◆ **RECORD EXCERPTS**
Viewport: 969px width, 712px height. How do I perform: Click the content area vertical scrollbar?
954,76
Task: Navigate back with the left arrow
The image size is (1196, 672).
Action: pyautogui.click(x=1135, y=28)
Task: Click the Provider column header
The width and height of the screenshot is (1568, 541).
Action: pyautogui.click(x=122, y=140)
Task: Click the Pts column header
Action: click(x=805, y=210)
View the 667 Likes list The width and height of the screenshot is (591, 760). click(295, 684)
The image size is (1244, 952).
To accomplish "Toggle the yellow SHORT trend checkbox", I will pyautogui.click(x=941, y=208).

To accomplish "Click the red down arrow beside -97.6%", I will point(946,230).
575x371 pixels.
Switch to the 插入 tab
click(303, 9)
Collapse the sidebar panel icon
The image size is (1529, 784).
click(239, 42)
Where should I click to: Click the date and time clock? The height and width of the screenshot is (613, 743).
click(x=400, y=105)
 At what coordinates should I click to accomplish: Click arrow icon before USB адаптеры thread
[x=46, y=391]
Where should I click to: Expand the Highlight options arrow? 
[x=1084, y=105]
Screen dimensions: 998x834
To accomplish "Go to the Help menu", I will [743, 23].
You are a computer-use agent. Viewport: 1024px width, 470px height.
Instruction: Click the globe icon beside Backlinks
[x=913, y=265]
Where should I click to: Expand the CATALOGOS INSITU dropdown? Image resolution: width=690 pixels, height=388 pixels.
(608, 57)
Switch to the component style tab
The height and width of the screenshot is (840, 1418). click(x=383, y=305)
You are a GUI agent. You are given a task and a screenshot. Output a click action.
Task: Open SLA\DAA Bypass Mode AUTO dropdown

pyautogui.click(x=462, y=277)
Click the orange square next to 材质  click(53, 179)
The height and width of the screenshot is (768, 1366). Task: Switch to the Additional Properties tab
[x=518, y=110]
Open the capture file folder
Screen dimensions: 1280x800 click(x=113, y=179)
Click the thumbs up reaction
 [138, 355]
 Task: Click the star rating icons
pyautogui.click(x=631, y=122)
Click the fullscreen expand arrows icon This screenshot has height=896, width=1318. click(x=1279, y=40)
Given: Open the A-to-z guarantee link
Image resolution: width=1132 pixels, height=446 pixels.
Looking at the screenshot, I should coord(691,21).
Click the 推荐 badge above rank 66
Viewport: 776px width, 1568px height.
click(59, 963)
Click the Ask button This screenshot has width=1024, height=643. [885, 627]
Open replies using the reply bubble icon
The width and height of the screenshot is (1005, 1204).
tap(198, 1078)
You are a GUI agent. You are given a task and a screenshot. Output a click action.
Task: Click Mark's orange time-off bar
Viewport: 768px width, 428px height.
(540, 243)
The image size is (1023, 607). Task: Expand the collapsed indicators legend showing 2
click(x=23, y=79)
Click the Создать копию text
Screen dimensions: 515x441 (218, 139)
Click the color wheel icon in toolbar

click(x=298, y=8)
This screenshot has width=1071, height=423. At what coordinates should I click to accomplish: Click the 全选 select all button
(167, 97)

◆ **PROBLEM**
Take the data above and return it exactly.

◆ **OUTPUT FOR THIS EXERCISE**
Viewport: 969px width, 712px height. How do I perform: Click the content area vertical scrollbar?
954,76
Task: Navigate back with the left arrow
The image size is (1196, 672).
Action: pyautogui.click(x=1135, y=28)
Task: Click the Provider column header
The width and height of the screenshot is (1568, 541).
Action: pyautogui.click(x=122, y=140)
Task: Click the Pts column header
Action: click(x=805, y=210)
View the 667 Likes list The width and height of the screenshot is (591, 760). click(295, 684)
The image size is (1244, 952).
To accomplish "Toggle the yellow SHORT trend checkbox", I will pyautogui.click(x=941, y=208).

To accomplish "Click the red down arrow beside -97.6%", I will point(946,230).
575x371 pixels.
Switch to the 插入 tab
click(303, 9)
Collapse the sidebar panel icon
The image size is (1529, 784).
click(239, 42)
Where should I click to: Click the date and time clock? The height and width of the screenshot is (613, 743).
click(x=400, y=105)
 At what coordinates should I click to accomplish: Click arrow icon before USB адаптеры thread
[x=46, y=391]
Where should I click to: Expand the Highlight options arrow? 
[x=1084, y=105]
Screen dimensions: 998x834
To accomplish "Go to the Help menu", I will [743, 23].
You are a computer-use agent. Viewport: 1024px width, 470px height.
Instruction: Click the globe icon beside Backlinks
[x=913, y=265]
Where should I click to: Expand the CATALOGOS INSITU dropdown? Image resolution: width=690 pixels, height=388 pixels.
(608, 57)
Switch to the component style tab
The height and width of the screenshot is (840, 1418). click(x=383, y=305)
You are a GUI agent. You are given a task and a screenshot. Output a click action.
Task: Open SLA\DAA Bypass Mode AUTO dropdown

pyautogui.click(x=462, y=277)
Click the orange square next to 材质  click(53, 179)
The height and width of the screenshot is (768, 1366). Task: Switch to the Additional Properties tab
[x=518, y=110]
Open the capture file folder
Screen dimensions: 1280x800 click(x=113, y=179)
Click the thumbs up reaction
 [138, 355]
 Task: Click the star rating icons
pyautogui.click(x=631, y=122)
Click the fullscreen expand arrows icon This screenshot has height=896, width=1318. click(x=1279, y=40)
Given: Open the A-to-z guarantee link
Image resolution: width=1132 pixels, height=446 pixels.
Looking at the screenshot, I should coord(691,21).
Click the 推荐 badge above rank 66
Viewport: 776px width, 1568px height.
click(59, 963)
Click the Ask button This screenshot has width=1024, height=643. [885, 627]
Open replies using the reply bubble icon
The width and height of the screenshot is (1005, 1204).
tap(198, 1078)
You are a GUI agent. You are given a task and a screenshot. Output a click action.
Task: Click Mark's orange time-off bar
Viewport: 768px width, 428px height.
(540, 243)
The image size is (1023, 607). Task: Expand the collapsed indicators legend showing 2
click(x=23, y=79)
Click the Создать копию text
Screen dimensions: 515x441 (218, 139)
Click the color wheel icon in toolbar

click(x=298, y=8)
This screenshot has width=1071, height=423. At what coordinates should I click to accomplish: Click the 全选 select all button
(167, 97)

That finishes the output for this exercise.